I found myself in a predicament a week before my trip to Hawaii. To put it delicately, I looked somewhat like a cave-woman in my bikini bottoms. I’m not one to put myself through pain just to look a certain way, but I figured 12 days in a bikini justified doing something about my hair problem. Enter sugaring.
Like waxing, sugaring removes hair from all those places you don’t want it. But where waxing relies on hot wax and those little unassuming strips of paper, sugaring uses only three things: sugar, lemon and water. The ball of cool sugar is pressed against the natural direction of your hair, and then flicked off by the sugarist, taking the whole hair (root to tip) with it.
Persuaded as I am by “all-natural” anything, I decided to give it a go. More than just being natural, though, there’s no chance of getting burnt (like I have been with waxing) and sugaring is also supposed to be less painful.

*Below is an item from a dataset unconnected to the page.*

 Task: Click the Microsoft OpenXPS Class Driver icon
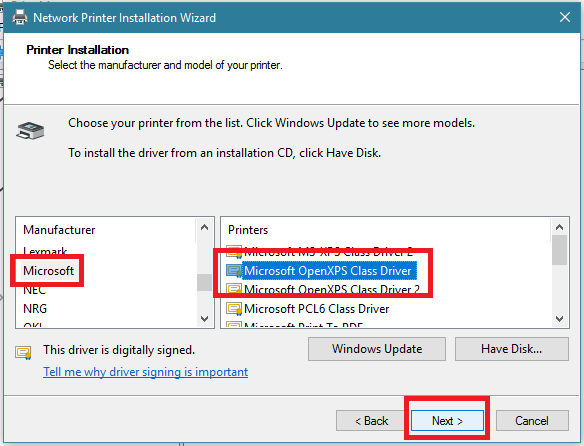[234, 271]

I tiptoed into the sugaring studio and met with my very pleasant sugarist. She instructed me to take my bottoms off (gulp!) and lay down on the table. Under the glaring light, and with no warning, she got straight to work.

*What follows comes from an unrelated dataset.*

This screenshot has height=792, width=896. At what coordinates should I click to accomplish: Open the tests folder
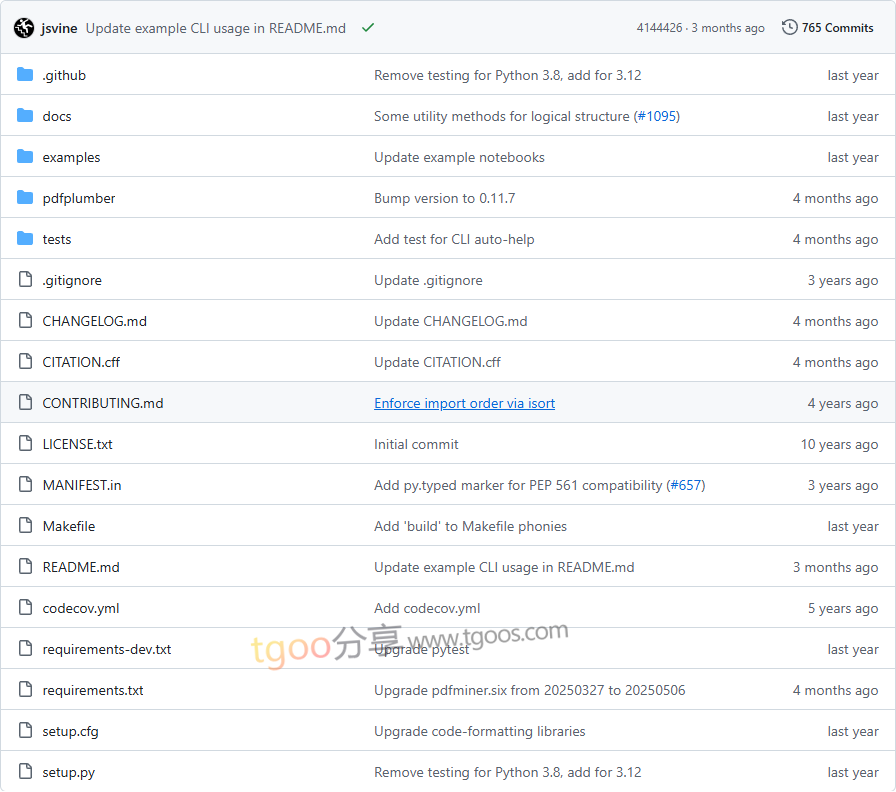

The first thing to understand about sugaring is that “less pain” does not mean “no pain.” This is a fact that I had eagerly glossed over. Sugaring hurts. A lot. I don’t know why I assumed ripping hair out of my lady parts wouldn’t hurt, but I’m here to warn everyone that it does. Be prepared.
The other thing to realize—and probably the most important thing—is that there is no way to make the experience unawkward. My sugarist gallantly carried on small talk through all of my squirming, writhing and squealing, but it wasn’t enough to block out that damn spotlight illuminating everything I usually like to keep hidden.
The whole thing only took about five minutes. Once I had my clothes back on and the redness in my cheeks had subsided, I started to think about my appointment rationally. The pain, my sugarist told me, is strongest during a person’s first visit — subsequent appointments would see a decrease in the stinging feeling. The results typically last three to four weeks (longer than waxing) so I didn’t need to worry about scheduling new appointments for a while either. And as for the awkwardness, my sugarist assured me that she’s already seen it all — nothing fazes her, and thus, shouldn’t faze her clients.
While that’s easier said than done, I’ve certainly enjoyed the results!
What do you guys think? Would you give sugaring a try?